Die Proteste gegen Hartz IV fingen früher an als geplant

Foto: Knut Hildebrandt

Ganz überrascht gaben sich die Grö-ßen der bundesdeutschen Politik, als sich im Anschluß an die Verschickung der Formulare für das neue Arbeitslosengeld II in größeren Mengen Menschen zum Demonstrieren auf die Straße begaben, die das normalerweise nicht tun. Seitens der Bundesregierung waren die Reaktionen anfangs geradezu hysterisch, während man in der wahlkämpfenden sächsischen CDU-Spitze zeitweise damit kokettierte, sich selbst an den Aufmärschen zu beteiligen. Dieser Widerhall und die in allen Massenmedien ausgetragene Debatte darüber, ob es nicht eine Anmaßung der Protestierenden sei, sich einfach in die Tradition der Montagsdemonstrationen zu stellen, hat nicht unerheblich dazu beigetragen, daß bundesweit inzwischen in 230 Städten derartige Demonstrationen stattfinden. Woche für Woche begeben sich seitdem über 100000 Menschen auf die Straße und protestieren gegen die Sozialpolitik der Bundesregierung.

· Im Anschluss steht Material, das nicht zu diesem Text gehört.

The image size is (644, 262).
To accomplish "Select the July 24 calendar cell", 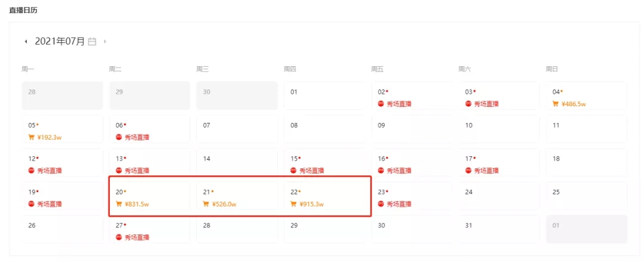I will 499,196.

Um die gerufenen Geister wieder loszuwerden, hat sich das politische Personal offenbar irgendwann entschieden, die Schose einfach auszusitzen und nicht mehr so viel darüber zu reden. Tatsächlich kommen seit ein paar Wochen immer weniger Menschen zu den montäglichen Aufmärschen. Die Berliner Zeitung frohlockte unterdessen bereits, die Montagsdemonstrationen seien gescheitert. Diese Einschätzung könnte sich allerdings als voreilig erweisen.

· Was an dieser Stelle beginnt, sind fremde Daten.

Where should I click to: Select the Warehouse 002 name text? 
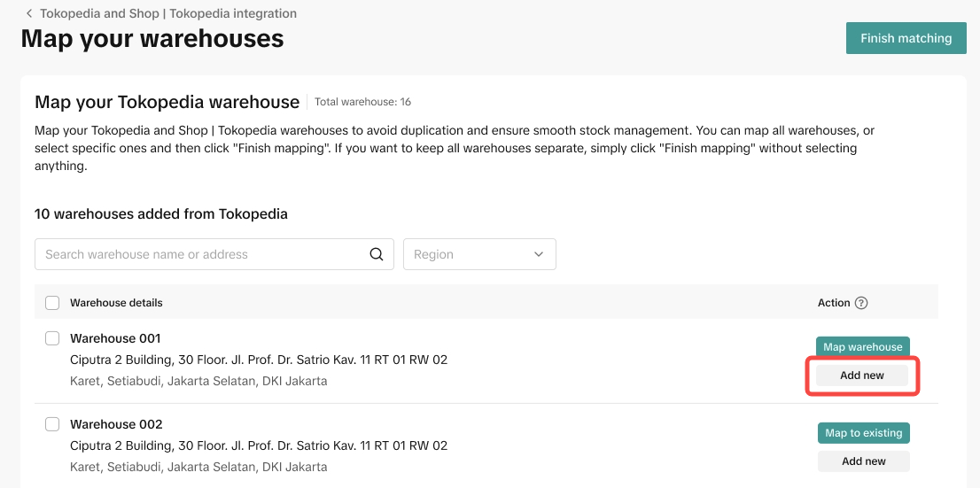click(116, 424)

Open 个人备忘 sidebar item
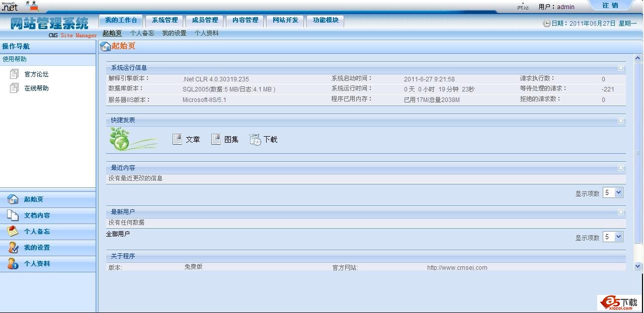[37, 232]
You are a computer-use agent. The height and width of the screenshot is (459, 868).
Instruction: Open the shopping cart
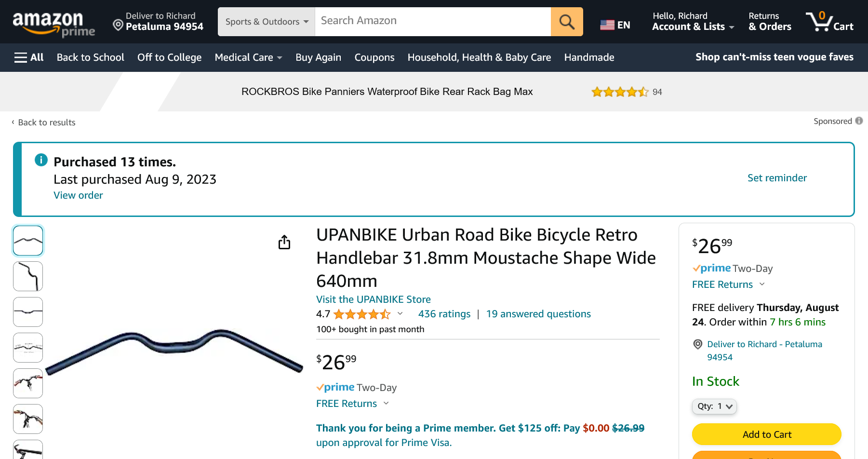point(829,22)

Die seitens der politischen Führung inzwischen zur Schau gestellte Gelassenheit verdeckt nur notdürftig ihre Nervosität, die sich neben den Straßenprotesten aus den Wahlerfolgen von PDS und neofaschistischen Parteien speist. Laut einem Bericht der Mitteldeutschen Zeitung bereitet sich die sächsisch-anhaltinische Polizei darauf vor, „daß ´ein Normalteil der Bevölkerung' außerhalb eines radikalen politischen Spektrums zielgerichtet auch gegen Einrichtungen der Bundesagentur" vorgeht. Abgesehen von den Arbeitsämtern sei „nicht auszuschließen, daß noch andere Institutionen wie politische Parteien, Medienanstalten (...) unmittelbares Ziel von aggressiven Akten werden". Diese etwas paranoid anmutenden Szenarien erklären sich wohl hauptsächlich daraus, daß niemand genau weiß, was die zigtausend Menschen, die da jeden Montag demonstrieren, eigentlich denken, worüber sie reden und was sie noch aushecken werden.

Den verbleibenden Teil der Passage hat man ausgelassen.